All three papers considered how responding to the problem of anachronism informed their craft as historians in the present. As well deploying as a range of methodologies, and ranging in time and space, the presenters demonstrated the range of sources that intellectual historians might trenchantly and thoughtfully bring into consideration. The presenters repeatedly raised the relevance of thinking about translation, whether through highlighting Kératry as a translator of Kant or noting that Waltzer relied on Thomas Hobbes’ translation of Thucydides, to intellectual history. The panel’s contributions suggested that the use of anachronism is always bound up with questions of power.
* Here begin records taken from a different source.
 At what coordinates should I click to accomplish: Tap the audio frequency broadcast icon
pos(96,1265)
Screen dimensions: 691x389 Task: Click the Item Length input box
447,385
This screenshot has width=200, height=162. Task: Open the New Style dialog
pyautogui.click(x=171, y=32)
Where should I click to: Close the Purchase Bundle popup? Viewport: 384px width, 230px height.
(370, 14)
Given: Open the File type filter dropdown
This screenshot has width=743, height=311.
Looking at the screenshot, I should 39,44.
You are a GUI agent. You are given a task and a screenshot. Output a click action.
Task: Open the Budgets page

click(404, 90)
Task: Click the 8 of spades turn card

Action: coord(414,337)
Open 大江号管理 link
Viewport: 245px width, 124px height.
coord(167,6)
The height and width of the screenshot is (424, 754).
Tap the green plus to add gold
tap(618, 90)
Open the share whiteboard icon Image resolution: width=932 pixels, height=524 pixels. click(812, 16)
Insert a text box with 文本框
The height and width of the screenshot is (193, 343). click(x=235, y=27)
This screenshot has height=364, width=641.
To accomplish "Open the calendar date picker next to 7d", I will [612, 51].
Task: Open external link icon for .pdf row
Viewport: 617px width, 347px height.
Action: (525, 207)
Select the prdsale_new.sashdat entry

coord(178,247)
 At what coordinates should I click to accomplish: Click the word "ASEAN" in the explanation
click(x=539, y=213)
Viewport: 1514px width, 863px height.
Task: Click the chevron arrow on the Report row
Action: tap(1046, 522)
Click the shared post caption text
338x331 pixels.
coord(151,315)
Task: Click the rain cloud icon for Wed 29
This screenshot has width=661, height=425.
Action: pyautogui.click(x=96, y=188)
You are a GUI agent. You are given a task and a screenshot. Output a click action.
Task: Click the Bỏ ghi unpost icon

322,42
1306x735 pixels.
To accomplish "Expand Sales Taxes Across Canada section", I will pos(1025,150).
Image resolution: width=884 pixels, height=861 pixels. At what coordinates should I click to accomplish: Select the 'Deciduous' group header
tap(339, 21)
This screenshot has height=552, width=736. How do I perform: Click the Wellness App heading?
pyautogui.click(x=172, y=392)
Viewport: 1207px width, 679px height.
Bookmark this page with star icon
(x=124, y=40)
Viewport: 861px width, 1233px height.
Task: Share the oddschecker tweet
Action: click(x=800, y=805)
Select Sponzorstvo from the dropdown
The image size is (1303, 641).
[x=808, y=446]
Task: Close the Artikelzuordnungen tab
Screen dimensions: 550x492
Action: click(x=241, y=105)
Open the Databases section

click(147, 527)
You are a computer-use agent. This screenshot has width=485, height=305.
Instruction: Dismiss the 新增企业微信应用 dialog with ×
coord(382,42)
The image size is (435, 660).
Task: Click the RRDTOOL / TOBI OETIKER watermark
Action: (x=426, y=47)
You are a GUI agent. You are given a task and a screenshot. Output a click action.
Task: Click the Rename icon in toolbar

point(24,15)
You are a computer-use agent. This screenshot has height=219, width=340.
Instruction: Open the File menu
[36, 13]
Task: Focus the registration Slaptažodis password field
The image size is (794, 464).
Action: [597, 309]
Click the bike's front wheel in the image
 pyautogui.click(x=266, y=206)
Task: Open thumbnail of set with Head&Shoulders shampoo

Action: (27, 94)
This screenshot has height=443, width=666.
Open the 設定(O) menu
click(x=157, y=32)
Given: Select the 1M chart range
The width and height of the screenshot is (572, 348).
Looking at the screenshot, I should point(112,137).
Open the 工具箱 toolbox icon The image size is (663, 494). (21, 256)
O’Connor’s, de Felipe’s, and Umolu’s papers invited the audience to reconsider realism as a normative way of considering relations between the weak and the strong, at deploying aesthetics to privilege a particular sense of continuity with the past, or of forging solidarities across borders. By interrogating how we have interpreted inherited textual, material, and cultural traces from the past, they suggested ways we might loosen the grip such interpretations exert in the present.

 

Sam Miller chaired the panel on ‘power’ at the 2025 conference. He is a DPhil student in history at Jesus College.